***** Passage to read
AMD Reveals Zen 5’s 16% IPC Gain

With the first Zen 5 CPUs and SoCs shipping later this month, AMD offered a closer look at the architectural improvements behind the platform’s 16 percent increase in instructions per clock (IPC) during its Tech Day event in LA last week.

House of Zen’s 9000 series was announced at Computex in June and follows a similar pattern to previous Ryzen desktop chips, with a choice of six, eight, 12, or 16 cores and up to 64MB of L3 cache on top-tier SKUs.

These same cores are at the heart of Ryzen AI 300, AMD’s answer to Qualcomm’s X-chips for AI PCs. The notebook SoC, codenamed Strix Point, features 12 cores—four Zen 5 and eight Zen 5c—along with a 50 TOPS NPU based on the chip shop’s XNDA 2 architecture.

But while core count, cache, and power all play a role in improving processor performance, a large portion of AMD’s gains come from architectural tweaks to Zen 5’s core. Combined with a node shrink to TSMC’s 4nm process technology, these low-level tweaks to the core contribute to anywhere from a ten to 35 percent increase in performance. In AMD’s internal benchmarks, anyway.
**********
* **Exercise directions**: Copy the Zen 5 article above word for word, from its headline through the last sentence.
***** Recorded information
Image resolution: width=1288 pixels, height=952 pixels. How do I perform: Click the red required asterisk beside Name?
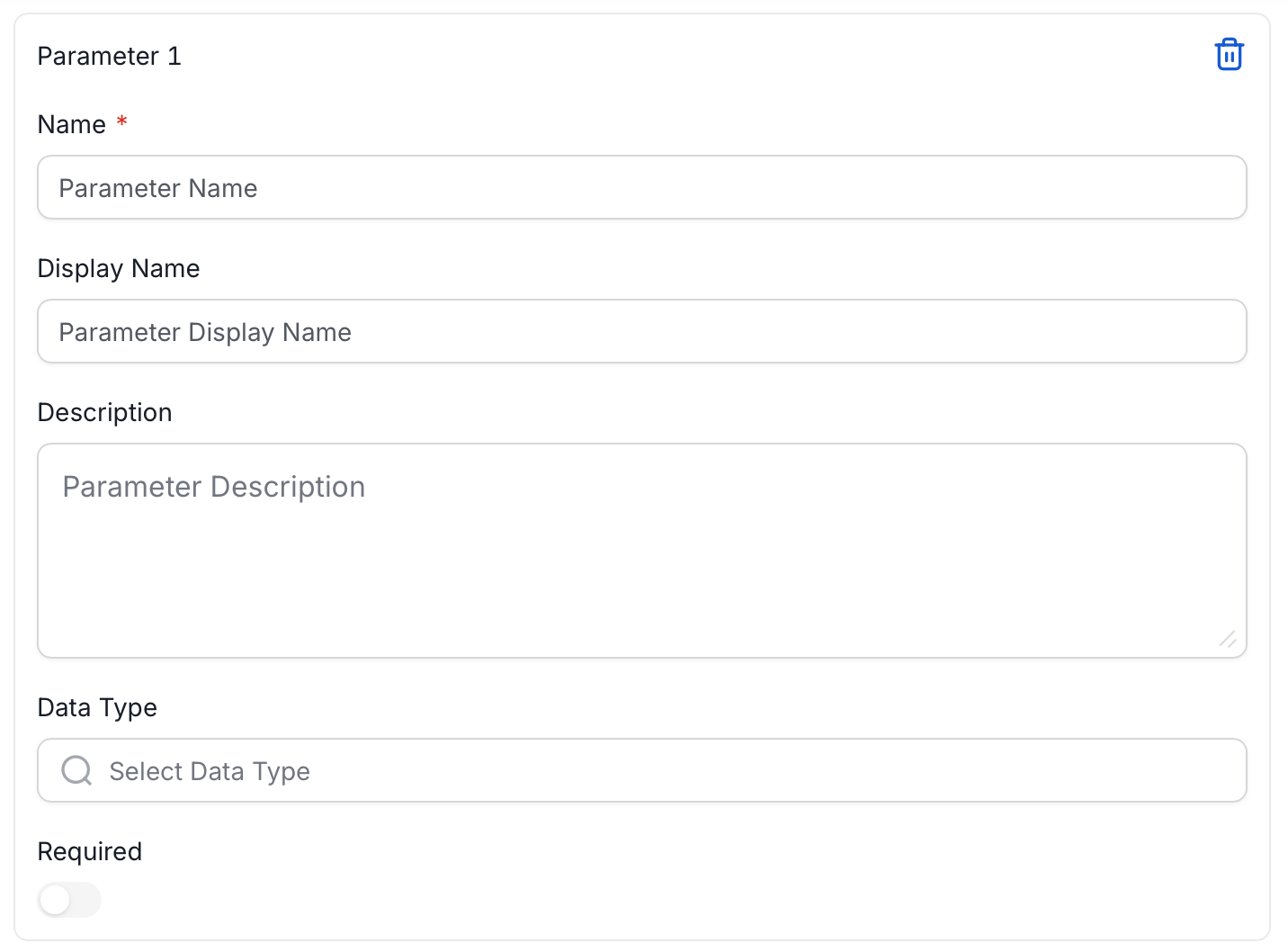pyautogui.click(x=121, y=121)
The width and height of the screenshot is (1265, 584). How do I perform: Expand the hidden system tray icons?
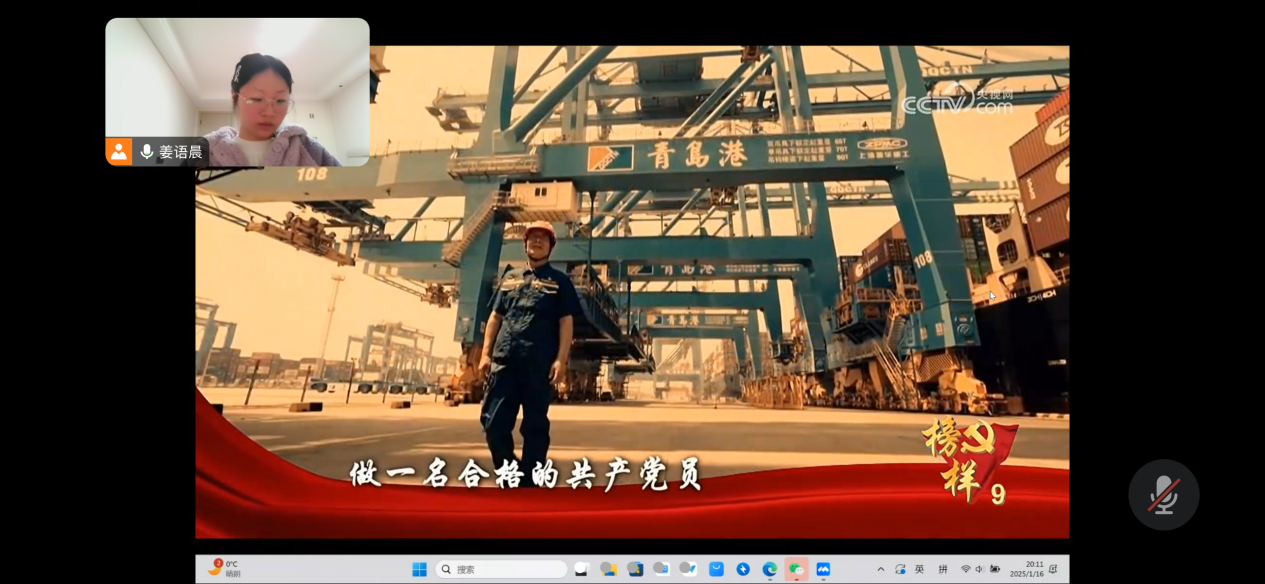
**********
* **Answer to the task**:
AMD Reveals Zen 5’s 16% IPC Gain

With the first Zen 5 CPUs and SoCs shipping later this month, AMD offered a closer look at the architectural improvements behind the platform’s 16 percent increase in instructions per clock (IPC) during its Tech Day event in LA last week.

House of Zen’s 9000 series was announced at Computex in June and follows a similar pattern to previous Ryzen desktop chips, with a choice of six, eight, 12, or 16 cores and up to 64MB of L3 cache on top-tier SKUs.

These same cores are at the heart of Ryzen AI 300, AMD’s answer to Qualcomm’s X-chips for AI PCs. The notebook SoC, codenamed Strix Point, features 12 cores—four Zen 5 and eight Zen 5c—along with a 50 TOPS NPU based on the chip shop’s XNDA 2 architecture.

But while core count, cache, and power all play a role in improving processor performance, a large portion of AMD’s gains come from architectural tweaks to Zen 5’s core. Combined with a node shrink to TSMC’s 4nm process technology, these low-level tweaks to the core contribute to anywhere from a ten to 35 percent increase in performance. In AMD’s internal benchmarks, anyway.